(Items listed in a dataset)
++++++

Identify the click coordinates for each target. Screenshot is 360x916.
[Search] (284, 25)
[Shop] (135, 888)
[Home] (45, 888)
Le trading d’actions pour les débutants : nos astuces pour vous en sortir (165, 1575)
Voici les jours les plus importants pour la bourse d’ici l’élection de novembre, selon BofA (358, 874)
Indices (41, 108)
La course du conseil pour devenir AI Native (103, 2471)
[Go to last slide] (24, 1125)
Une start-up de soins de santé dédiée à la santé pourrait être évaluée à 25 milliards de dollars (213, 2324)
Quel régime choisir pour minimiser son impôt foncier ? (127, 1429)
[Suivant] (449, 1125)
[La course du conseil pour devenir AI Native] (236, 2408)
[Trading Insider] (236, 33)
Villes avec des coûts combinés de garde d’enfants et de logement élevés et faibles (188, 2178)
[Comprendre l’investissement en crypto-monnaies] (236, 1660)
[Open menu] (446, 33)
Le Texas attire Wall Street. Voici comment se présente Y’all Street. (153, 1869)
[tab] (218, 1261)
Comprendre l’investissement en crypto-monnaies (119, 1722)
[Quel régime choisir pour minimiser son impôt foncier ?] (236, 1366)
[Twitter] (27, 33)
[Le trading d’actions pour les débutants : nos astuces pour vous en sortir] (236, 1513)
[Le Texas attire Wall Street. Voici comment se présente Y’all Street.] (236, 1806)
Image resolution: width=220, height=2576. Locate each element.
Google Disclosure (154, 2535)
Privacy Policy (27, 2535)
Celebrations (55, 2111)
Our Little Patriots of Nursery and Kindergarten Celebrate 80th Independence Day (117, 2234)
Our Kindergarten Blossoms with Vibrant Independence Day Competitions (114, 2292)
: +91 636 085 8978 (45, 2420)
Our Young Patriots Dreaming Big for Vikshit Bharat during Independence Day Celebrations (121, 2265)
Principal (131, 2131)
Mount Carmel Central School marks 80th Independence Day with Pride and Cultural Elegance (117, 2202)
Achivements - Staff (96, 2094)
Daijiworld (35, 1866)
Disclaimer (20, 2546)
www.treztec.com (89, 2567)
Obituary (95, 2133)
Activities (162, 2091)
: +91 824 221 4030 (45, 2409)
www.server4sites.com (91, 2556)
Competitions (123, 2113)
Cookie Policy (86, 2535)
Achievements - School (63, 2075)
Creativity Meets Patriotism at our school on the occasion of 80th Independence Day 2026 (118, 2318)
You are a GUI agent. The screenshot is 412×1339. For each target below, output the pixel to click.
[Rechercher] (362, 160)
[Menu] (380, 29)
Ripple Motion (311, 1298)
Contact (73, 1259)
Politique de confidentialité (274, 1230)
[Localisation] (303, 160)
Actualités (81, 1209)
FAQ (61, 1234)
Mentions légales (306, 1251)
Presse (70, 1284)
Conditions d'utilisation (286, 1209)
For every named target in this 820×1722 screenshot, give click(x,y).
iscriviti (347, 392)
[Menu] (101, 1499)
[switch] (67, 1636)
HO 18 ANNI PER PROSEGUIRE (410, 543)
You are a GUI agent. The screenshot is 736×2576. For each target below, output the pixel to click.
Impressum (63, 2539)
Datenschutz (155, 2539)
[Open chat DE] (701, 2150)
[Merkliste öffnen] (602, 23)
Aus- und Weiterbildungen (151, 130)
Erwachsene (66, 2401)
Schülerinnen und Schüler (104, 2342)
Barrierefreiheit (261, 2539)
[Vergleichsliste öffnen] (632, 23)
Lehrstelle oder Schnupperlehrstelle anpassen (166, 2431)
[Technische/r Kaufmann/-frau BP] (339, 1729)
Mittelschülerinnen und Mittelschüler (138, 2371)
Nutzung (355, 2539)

++++++

◆ WHAT YOU NEED TO DO:
In this exercise, give every record above again exactly.

◆ OUTPUT BELOW:
Identify the click coordinates for each target. Screenshot is 360x916.
[Search] (284, 25)
[Shop] (135, 888)
[Home] (45, 888)
Le trading d’actions pour les débutants : nos astuces pour vous en sortir (165, 1575)
Voici les jours les plus importants pour la bourse d’ici l’élection de novembre, selon BofA (358, 874)
Indices (41, 108)
La course du conseil pour devenir AI Native (103, 2471)
[Go to last slide] (24, 1125)
Une start-up de soins de santé dédiée à la santé pourrait être évaluée à 25 milliards de dollars (213, 2324)
Quel régime choisir pour minimiser son impôt foncier ? (127, 1429)
[Suivant] (449, 1125)
[La course du conseil pour devenir AI Native] (236, 2408)
[Trading Insider] (236, 33)
Villes avec des coûts combinés de garde d’enfants et de logement élevés et faibles (188, 2178)
[Comprendre l’investissement en crypto-monnaies] (236, 1660)
[Open menu] (446, 33)
Le Texas attire Wall Street. Voici comment se présente Y’all Street. (153, 1869)
[tab] (218, 1261)
Comprendre l’investissement en crypto-monnaies (119, 1722)
[Quel régime choisir pour minimiser son impôt foncier ?] (236, 1366)
[Twitter] (27, 33)
[Le trading d’actions pour les débutants : nos astuces pour vous en sortir] (236, 1513)
[Le Texas attire Wall Street. Voici comment se présente Y’all Street.] (236, 1806)
Image resolution: width=220, height=2576. Locate each element.
Google Disclosure (154, 2535)
Privacy Policy (27, 2535)
Celebrations (55, 2111)
Our Little Patriots of Nursery and Kindergarten Celebrate 80th Independence Day (117, 2234)
Our Kindergarten Blossoms with Vibrant Independence Day Competitions (114, 2292)
: +91 636 085 8978 (45, 2420)
Our Young Patriots Dreaming Big for Vikshit Bharat during Independence Day Celebrations (121, 2265)
Principal (131, 2131)
Mount Carmel Central School marks 80th Independence Day with Pride and Cultural Elegance (117, 2202)
Achivements - Staff (96, 2094)
Daijiworld (35, 1866)
Disclaimer (20, 2546)
www.treztec.com (89, 2567)
Obituary (95, 2133)
Activities (162, 2091)
: +91 824 221 4030 (45, 2409)
www.server4sites.com (91, 2556)
Competitions (123, 2113)
Cookie Policy (86, 2535)
Achievements - School (63, 2075)
Creativity Meets Patriotism at our school on the occasion of 80th Independence Day 2026 (118, 2318)
You are a GUI agent. The screenshot is 412×1339. For each target below, output the pixel to click.
[Rechercher] (362, 160)
[Menu] (380, 29)
Ripple Motion (311, 1298)
Contact (73, 1259)
Politique de confidentialité (274, 1230)
[Localisation] (303, 160)
Actualités (81, 1209)
FAQ (61, 1234)
Mentions légales (306, 1251)
Presse (70, 1284)
Conditions d'utilisation (286, 1209)
For every named target in this 820×1722 screenshot, give click(x,y).
iscriviti (347, 392)
[Menu] (101, 1499)
[switch] (67, 1636)
HO 18 ANNI PER PROSEGUIRE (410, 543)
You are a GUI agent. The screenshot is 736×2576. For each target below, output the pixel to click.
Impressum (63, 2539)
Datenschutz (155, 2539)
[Open chat DE] (701, 2150)
[Merkliste öffnen] (602, 23)
Aus- und Weiterbildungen (151, 130)
Erwachsene (66, 2401)
Schülerinnen und Schüler (104, 2342)
Barrierefreiheit (261, 2539)
[Vergleichsliste öffnen] (632, 23)
Lehrstelle oder Schnupperlehrstelle anpassen (166, 2431)
[Technische/r Kaufmann/-frau BP] (339, 1729)
Mittelschülerinnen und Mittelschüler (138, 2371)
Nutzung (355, 2539)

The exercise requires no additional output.